*WHAT THE TASK ASKS*: Reproduce the data below word for word, starting at the line that has "Task: Click the faded red 대출한도 button" and stopping after the line that has "Action: [1029, 813]". Leave the pictures out of your answer.

*SUPPLIED INFORMATION*:
Start

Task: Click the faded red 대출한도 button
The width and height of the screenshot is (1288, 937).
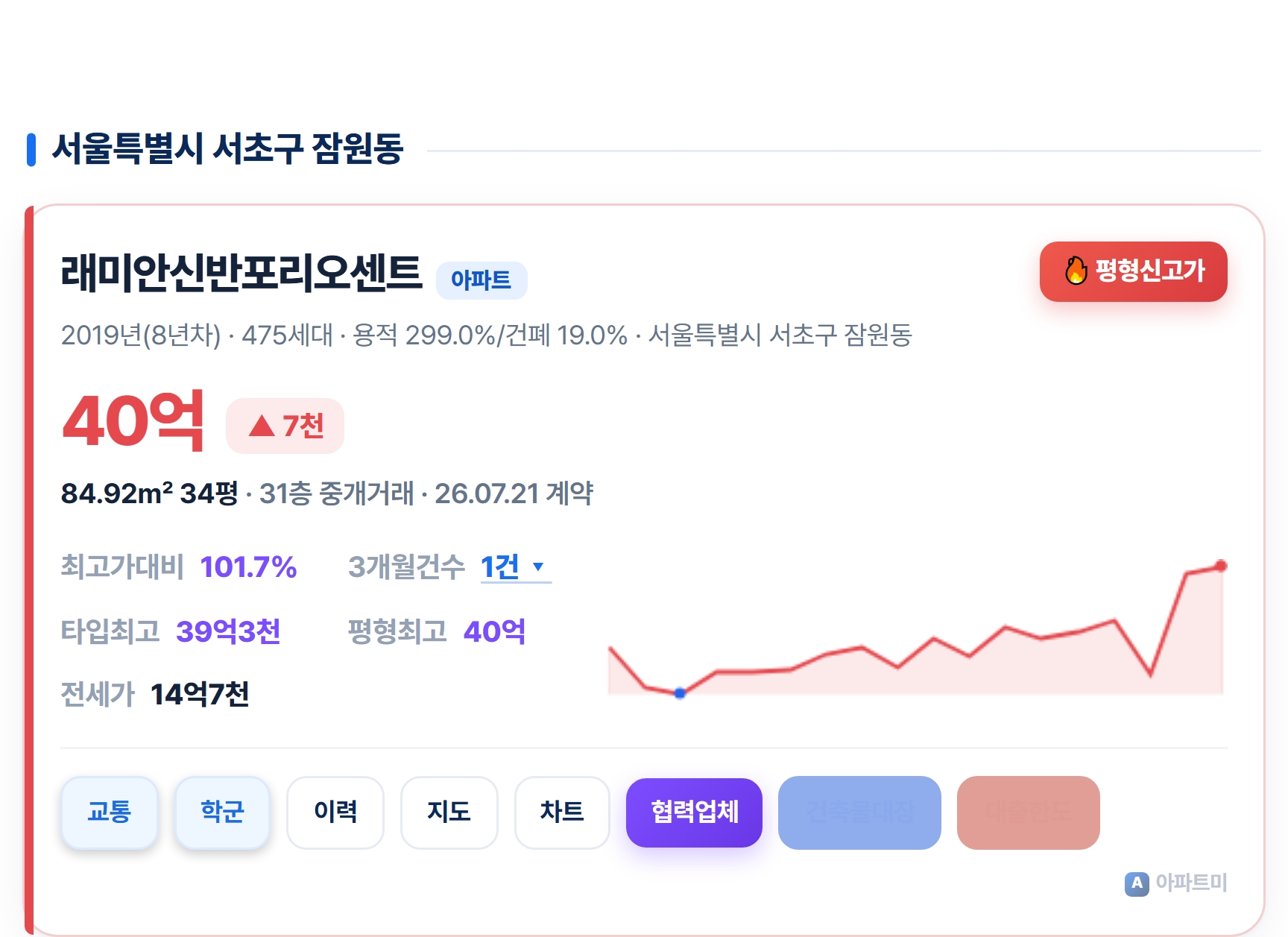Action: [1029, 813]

End
Start

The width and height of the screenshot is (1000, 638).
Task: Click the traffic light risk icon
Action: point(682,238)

End

*WRITTEN REPLY*:
Task: Click the faded red 대출한도 button
The width and height of the screenshot is (1288, 937).
Action: [1029, 813]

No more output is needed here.